Dal dato come adempimento al dato come bene comune

La European Data Strategy rappresenta un’occasione storica per modernizzare la pubblica amministrazione italiana. Ma oggi, più che un punto di forza, i dati rischiano di essere un tallone d’Achille, se non accompagnati da un cambiamento culturale e organizzativo profondo.

I tre intervalli organizzativo-comportamentali descritti non sono categorie statiche, bensì tappe di un percorso. Ogni amministrazione può evolvere dall’inerzia alla sperimentazione, fino ad assumere un ruolo da protagonista. La differenza dipende da fattori cruciali: la leadership, le competenze digitali, la disponibilità a investire in infrastrutture tecnologiche e soprattutto la capacità di concepire il dato non come fardello burocratico, ma come bene comune da cui dipende la credibilità delle istituzioni e la qualità delle politiche pubbliche.

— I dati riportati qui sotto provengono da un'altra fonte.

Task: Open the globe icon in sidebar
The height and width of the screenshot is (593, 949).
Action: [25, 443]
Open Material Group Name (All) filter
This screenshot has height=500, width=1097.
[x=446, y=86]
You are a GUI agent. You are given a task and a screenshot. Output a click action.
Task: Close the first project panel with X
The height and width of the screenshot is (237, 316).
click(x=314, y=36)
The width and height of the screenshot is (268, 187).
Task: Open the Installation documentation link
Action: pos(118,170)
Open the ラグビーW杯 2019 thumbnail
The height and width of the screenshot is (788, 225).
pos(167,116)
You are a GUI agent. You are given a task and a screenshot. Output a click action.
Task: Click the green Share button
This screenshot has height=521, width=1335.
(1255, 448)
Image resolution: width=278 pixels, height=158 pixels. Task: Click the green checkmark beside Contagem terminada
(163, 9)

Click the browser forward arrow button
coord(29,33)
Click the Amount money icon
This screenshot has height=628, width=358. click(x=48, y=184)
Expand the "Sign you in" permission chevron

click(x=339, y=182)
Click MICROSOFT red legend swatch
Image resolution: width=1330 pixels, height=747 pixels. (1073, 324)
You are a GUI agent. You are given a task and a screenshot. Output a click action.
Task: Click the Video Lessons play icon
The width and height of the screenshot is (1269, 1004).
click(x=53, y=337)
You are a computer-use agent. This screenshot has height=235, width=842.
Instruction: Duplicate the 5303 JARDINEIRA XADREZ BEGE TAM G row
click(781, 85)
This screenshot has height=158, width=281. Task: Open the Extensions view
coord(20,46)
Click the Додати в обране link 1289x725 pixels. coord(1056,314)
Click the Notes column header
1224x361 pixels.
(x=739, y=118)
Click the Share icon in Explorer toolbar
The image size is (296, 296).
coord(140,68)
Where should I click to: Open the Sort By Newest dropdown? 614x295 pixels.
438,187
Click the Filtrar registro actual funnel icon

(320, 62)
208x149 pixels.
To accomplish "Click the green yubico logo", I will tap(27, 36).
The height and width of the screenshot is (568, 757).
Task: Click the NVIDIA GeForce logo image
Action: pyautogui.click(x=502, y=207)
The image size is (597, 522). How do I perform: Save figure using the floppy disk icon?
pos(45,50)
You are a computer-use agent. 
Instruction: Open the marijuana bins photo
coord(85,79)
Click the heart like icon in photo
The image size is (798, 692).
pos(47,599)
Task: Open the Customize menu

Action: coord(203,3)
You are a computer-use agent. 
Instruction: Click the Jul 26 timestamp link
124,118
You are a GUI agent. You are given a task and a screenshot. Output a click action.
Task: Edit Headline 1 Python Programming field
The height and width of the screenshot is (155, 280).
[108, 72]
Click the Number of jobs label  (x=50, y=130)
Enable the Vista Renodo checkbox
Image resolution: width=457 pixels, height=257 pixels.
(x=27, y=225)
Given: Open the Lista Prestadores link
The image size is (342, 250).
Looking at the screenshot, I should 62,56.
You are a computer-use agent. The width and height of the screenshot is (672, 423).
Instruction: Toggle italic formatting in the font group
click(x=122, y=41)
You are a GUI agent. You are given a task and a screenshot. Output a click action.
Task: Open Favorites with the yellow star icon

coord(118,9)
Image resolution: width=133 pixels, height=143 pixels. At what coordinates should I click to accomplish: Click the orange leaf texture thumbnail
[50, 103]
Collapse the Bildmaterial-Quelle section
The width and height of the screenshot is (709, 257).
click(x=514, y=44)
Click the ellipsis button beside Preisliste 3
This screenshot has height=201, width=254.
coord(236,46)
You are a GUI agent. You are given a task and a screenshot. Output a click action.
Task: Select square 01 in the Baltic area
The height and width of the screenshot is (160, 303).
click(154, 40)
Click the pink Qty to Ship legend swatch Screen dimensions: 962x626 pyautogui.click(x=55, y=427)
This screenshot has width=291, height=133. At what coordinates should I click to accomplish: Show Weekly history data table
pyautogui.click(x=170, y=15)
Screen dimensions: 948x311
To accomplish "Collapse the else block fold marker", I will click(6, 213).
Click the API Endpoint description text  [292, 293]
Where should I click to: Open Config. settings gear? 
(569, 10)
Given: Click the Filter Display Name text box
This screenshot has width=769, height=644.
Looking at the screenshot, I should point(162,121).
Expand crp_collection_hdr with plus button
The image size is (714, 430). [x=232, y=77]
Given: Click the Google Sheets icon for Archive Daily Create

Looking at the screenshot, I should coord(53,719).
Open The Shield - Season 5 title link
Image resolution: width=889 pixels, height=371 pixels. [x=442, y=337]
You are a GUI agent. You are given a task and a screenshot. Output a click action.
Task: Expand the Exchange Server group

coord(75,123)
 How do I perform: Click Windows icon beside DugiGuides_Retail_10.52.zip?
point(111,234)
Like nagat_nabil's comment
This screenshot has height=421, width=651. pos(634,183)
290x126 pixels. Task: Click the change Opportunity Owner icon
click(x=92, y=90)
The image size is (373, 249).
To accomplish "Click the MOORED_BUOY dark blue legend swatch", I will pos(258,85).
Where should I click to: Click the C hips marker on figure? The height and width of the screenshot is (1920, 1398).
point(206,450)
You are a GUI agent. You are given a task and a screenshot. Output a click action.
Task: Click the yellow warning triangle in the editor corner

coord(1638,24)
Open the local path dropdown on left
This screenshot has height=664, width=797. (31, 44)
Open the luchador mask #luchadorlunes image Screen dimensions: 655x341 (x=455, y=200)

Le regole europee ci sono, le opportunità anche. Ora spetta alle amministrazioni italiane trasformare il dato da promessa astratta a strumento quotidiano di creazione di valore pubblico. È una sfida che non si vince con progetti isolati o con qualche sperimentazione tecnologica: serve un ripensamento sistemico, che faccia della cultura del dato un pilastro del DNA istituzionale.

Solo così l’Italia potrà colmare il divario con l’Europa e sfruttare la potenza dei dati come leva di innovazione, crescita e cittadinanza digitale.